EXERCISE AIM:
Repeat the records below word for word.

= Beginning of Section =

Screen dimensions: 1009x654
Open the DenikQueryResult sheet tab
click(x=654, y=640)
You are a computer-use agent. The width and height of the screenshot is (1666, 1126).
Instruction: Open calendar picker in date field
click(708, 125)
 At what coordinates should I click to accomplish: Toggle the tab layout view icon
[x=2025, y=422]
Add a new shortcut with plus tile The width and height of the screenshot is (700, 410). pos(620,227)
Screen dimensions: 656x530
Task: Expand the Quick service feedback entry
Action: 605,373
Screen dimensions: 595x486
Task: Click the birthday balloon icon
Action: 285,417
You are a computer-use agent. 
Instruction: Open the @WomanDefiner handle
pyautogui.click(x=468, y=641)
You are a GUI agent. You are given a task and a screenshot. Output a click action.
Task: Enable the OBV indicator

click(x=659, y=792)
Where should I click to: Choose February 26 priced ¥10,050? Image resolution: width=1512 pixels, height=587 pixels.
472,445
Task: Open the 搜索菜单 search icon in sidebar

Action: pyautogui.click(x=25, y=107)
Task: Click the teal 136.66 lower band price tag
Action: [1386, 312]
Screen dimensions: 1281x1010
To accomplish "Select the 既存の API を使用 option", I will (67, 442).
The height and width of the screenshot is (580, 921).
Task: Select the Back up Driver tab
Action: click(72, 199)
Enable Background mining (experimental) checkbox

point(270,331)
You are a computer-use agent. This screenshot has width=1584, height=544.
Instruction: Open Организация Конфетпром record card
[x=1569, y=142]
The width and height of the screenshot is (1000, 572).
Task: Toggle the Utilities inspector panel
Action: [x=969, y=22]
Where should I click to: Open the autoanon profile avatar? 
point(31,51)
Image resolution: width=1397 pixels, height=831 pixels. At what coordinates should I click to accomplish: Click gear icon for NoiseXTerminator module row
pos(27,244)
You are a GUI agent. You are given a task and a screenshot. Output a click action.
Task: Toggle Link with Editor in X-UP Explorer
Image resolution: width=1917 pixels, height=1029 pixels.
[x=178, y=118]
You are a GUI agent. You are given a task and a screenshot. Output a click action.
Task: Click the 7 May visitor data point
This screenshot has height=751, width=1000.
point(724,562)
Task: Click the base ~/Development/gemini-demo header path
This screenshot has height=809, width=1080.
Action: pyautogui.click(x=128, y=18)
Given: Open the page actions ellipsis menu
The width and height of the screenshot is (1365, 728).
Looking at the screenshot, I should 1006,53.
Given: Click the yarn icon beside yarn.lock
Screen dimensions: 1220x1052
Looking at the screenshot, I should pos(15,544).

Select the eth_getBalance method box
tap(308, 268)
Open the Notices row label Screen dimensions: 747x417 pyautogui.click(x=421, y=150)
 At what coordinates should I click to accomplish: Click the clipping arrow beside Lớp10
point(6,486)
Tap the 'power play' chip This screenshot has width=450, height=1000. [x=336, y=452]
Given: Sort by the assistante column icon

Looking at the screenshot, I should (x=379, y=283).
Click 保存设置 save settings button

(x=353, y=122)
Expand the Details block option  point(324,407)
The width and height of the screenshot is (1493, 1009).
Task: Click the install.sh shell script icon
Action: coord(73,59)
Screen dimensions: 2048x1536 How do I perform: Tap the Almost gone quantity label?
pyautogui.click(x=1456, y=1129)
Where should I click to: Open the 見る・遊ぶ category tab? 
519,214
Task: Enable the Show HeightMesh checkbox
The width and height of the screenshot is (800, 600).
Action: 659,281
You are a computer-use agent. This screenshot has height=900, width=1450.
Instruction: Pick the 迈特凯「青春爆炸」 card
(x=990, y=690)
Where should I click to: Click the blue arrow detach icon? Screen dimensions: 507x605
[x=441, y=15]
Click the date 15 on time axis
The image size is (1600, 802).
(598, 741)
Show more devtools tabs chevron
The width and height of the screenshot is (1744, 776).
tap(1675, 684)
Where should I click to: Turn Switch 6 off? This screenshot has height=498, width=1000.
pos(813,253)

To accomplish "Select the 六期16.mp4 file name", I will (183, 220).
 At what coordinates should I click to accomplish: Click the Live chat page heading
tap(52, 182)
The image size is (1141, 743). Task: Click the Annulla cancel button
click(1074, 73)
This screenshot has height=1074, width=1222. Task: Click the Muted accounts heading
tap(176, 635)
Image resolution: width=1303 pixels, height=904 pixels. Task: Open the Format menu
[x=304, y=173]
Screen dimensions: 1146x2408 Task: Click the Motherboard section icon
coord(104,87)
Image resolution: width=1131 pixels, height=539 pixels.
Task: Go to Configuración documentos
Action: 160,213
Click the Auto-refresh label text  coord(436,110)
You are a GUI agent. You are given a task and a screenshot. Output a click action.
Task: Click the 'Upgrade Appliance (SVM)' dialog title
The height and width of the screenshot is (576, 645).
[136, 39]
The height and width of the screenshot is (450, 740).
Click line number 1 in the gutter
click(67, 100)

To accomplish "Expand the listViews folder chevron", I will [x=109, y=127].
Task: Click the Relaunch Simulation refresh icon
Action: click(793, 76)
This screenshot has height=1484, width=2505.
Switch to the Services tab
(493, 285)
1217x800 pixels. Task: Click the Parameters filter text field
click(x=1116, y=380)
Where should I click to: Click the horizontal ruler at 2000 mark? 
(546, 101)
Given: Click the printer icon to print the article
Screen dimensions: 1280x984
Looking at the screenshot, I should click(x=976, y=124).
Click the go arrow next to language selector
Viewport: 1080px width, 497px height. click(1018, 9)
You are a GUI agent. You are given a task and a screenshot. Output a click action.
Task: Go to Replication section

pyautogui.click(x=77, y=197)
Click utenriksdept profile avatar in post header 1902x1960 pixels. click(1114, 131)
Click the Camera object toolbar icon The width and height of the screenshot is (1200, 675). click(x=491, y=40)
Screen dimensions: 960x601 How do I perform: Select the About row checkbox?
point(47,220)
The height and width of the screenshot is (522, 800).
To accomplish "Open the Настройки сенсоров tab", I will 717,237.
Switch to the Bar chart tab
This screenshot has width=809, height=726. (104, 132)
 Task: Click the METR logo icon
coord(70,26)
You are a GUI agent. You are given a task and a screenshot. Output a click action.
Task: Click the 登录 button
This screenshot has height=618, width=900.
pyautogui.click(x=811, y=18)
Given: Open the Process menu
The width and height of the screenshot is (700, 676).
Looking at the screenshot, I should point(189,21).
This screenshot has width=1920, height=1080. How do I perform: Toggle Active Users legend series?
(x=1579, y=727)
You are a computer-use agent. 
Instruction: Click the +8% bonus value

= End of Section =

RESULT FOR THIS TASK:
Screen dimensions: 1009x654
Open the DenikQueryResult sheet tab
click(x=654, y=640)
You are a computer-use agent. The width and height of the screenshot is (1666, 1126).
Instruction: Open calendar picker in date field
click(708, 125)
 At what coordinates should I click to accomplish: Toggle the tab layout view icon
[x=2025, y=422]
Add a new shortcut with plus tile The width and height of the screenshot is (700, 410). pos(620,227)
Screen dimensions: 656x530
Task: Expand the Quick service feedback entry
Action: 605,373
Screen dimensions: 595x486
Task: Click the birthday balloon icon
Action: 285,417
You are a computer-use agent. 
Instruction: Open the @WomanDefiner handle
pyautogui.click(x=468, y=641)
You are a GUI agent. You are given a task and a screenshot. Output a click action.
Task: Enable the OBV indicator

click(x=659, y=792)
Where should I click to: Choose February 26 priced ¥10,050? Image resolution: width=1512 pixels, height=587 pixels.
472,445
Task: Open the 搜索菜单 search icon in sidebar

Action: pyautogui.click(x=25, y=107)
Task: Click the teal 136.66 lower band price tag
Action: [1386, 312]
Screen dimensions: 1281x1010
To accomplish "Select the 既存の API を使用 option", I will (67, 442).
The height and width of the screenshot is (580, 921).
Task: Select the Back up Driver tab
Action: click(72, 199)
Enable Background mining (experimental) checkbox

point(270,331)
You are a computer-use agent. This screenshot has width=1584, height=544.
Instruction: Open Организация Конфетпром record card
[x=1569, y=142]
The width and height of the screenshot is (1000, 572).
Task: Toggle the Utilities inspector panel
Action: [x=969, y=22]
Where should I click to: Open the autoanon profile avatar? 
point(31,51)
Image resolution: width=1397 pixels, height=831 pixels. At what coordinates should I click to accomplish: Click gear icon for NoiseXTerminator module row
pos(27,244)
You are a GUI agent. You are given a task and a screenshot. Output a click action.
Task: Toggle Link with Editor in X-UP Explorer
Image resolution: width=1917 pixels, height=1029 pixels.
[x=178, y=118]
You are a GUI agent. You are given a task and a screenshot. Output a click action.
Task: Click the 7 May visitor data point
This screenshot has height=751, width=1000.
point(724,562)
Task: Click the base ~/Development/gemini-demo header path
This screenshot has height=809, width=1080.
Action: pyautogui.click(x=128, y=18)
Given: Open the page actions ellipsis menu
The width and height of the screenshot is (1365, 728).
Looking at the screenshot, I should 1006,53.
Given: Click the yarn icon beside yarn.lock
Screen dimensions: 1220x1052
Looking at the screenshot, I should pos(15,544).

Select the eth_getBalance method box
tap(308, 268)
Open the Notices row label Screen dimensions: 747x417 pyautogui.click(x=421, y=150)
 At what coordinates should I click to accomplish: Click the clipping arrow beside Lớp10
point(6,486)
Tap the 'power play' chip This screenshot has width=450, height=1000. [x=336, y=452]
Given: Sort by the assistante column icon

Looking at the screenshot, I should (x=379, y=283).
Click 保存设置 save settings button

(x=353, y=122)
Expand the Details block option  point(324,407)
The width and height of the screenshot is (1493, 1009).
Task: Click the install.sh shell script icon
Action: coord(73,59)
Screen dimensions: 2048x1536 How do I perform: Tap the Almost gone quantity label?
pyautogui.click(x=1456, y=1129)
Where should I click to: Open the 見る・遊ぶ category tab? 
519,214
Task: Enable the Show HeightMesh checkbox
The width and height of the screenshot is (800, 600).
Action: 659,281
You are a computer-use agent. This screenshot has height=900, width=1450.
Instruction: Pick the 迈特凯「青春爆炸」 card
(x=990, y=690)
Where should I click to: Click the blue arrow detach icon? Screen dimensions: 507x605
[x=441, y=15]
Click the date 15 on time axis
The image size is (1600, 802).
(598, 741)
Show more devtools tabs chevron
The width and height of the screenshot is (1744, 776).
tap(1675, 684)
Where should I click to: Turn Switch 6 off? This screenshot has height=498, width=1000.
pos(813,253)

To accomplish "Select the 六期16.mp4 file name", I will (183, 220).
 At what coordinates should I click to accomplish: Click the Live chat page heading
tap(52, 182)
The image size is (1141, 743). Task: Click the Annulla cancel button
click(1074, 73)
This screenshot has height=1074, width=1222. Task: Click the Muted accounts heading
tap(176, 635)
Image resolution: width=1303 pixels, height=904 pixels. Task: Open the Format menu
[x=304, y=173]
Screen dimensions: 1146x2408 Task: Click the Motherboard section icon
coord(104,87)
Image resolution: width=1131 pixels, height=539 pixels.
Task: Go to Configuración documentos
Action: 160,213
Click the Auto-refresh label text  coord(436,110)
You are a GUI agent. You are given a task and a screenshot. Output a click action.
Task: Click the 'Upgrade Appliance (SVM)' dialog title
The height and width of the screenshot is (576, 645).
[136, 39]
The height and width of the screenshot is (450, 740).
Click line number 1 in the gutter
click(67, 100)

To accomplish "Expand the listViews folder chevron", I will [x=109, y=127].
Task: Click the Relaunch Simulation refresh icon
Action: click(793, 76)
This screenshot has height=1484, width=2505.
Switch to the Services tab
(493, 285)
1217x800 pixels. Task: Click the Parameters filter text field
click(x=1116, y=380)
Where should I click to: Click the horizontal ruler at 2000 mark? 
(546, 101)
Given: Click the printer icon to print the article
Screen dimensions: 1280x984
Looking at the screenshot, I should click(x=976, y=124).
Click the go arrow next to language selector
Viewport: 1080px width, 497px height. click(1018, 9)
You are a GUI agent. You are given a task and a screenshot. Output a click action.
Task: Go to Replication section

pyautogui.click(x=77, y=197)
Click utenriksdept profile avatar in post header 1902x1960 pixels. click(1114, 131)
Click the Camera object toolbar icon The width and height of the screenshot is (1200, 675). click(x=491, y=40)
Screen dimensions: 960x601 How do I perform: Select the About row checkbox?
point(47,220)
The height and width of the screenshot is (522, 800).
To accomplish "Open the Настройки сенсоров tab", I will 717,237.
Switch to the Bar chart tab
This screenshot has width=809, height=726. (104, 132)
 Task: Click the METR logo icon
coord(70,26)
You are a GUI agent. You are given a task and a screenshot. Output a click action.
Task: Click the 登录 button
This screenshot has height=618, width=900.
pyautogui.click(x=811, y=18)
Given: Open the Process menu
The width and height of the screenshot is (700, 676).
Looking at the screenshot, I should point(189,21).
This screenshot has width=1920, height=1080. How do I perform: Toggle Active Users legend series?
(x=1579, y=727)
You are a computer-use agent. 
Instruction: Click the +8% bonus value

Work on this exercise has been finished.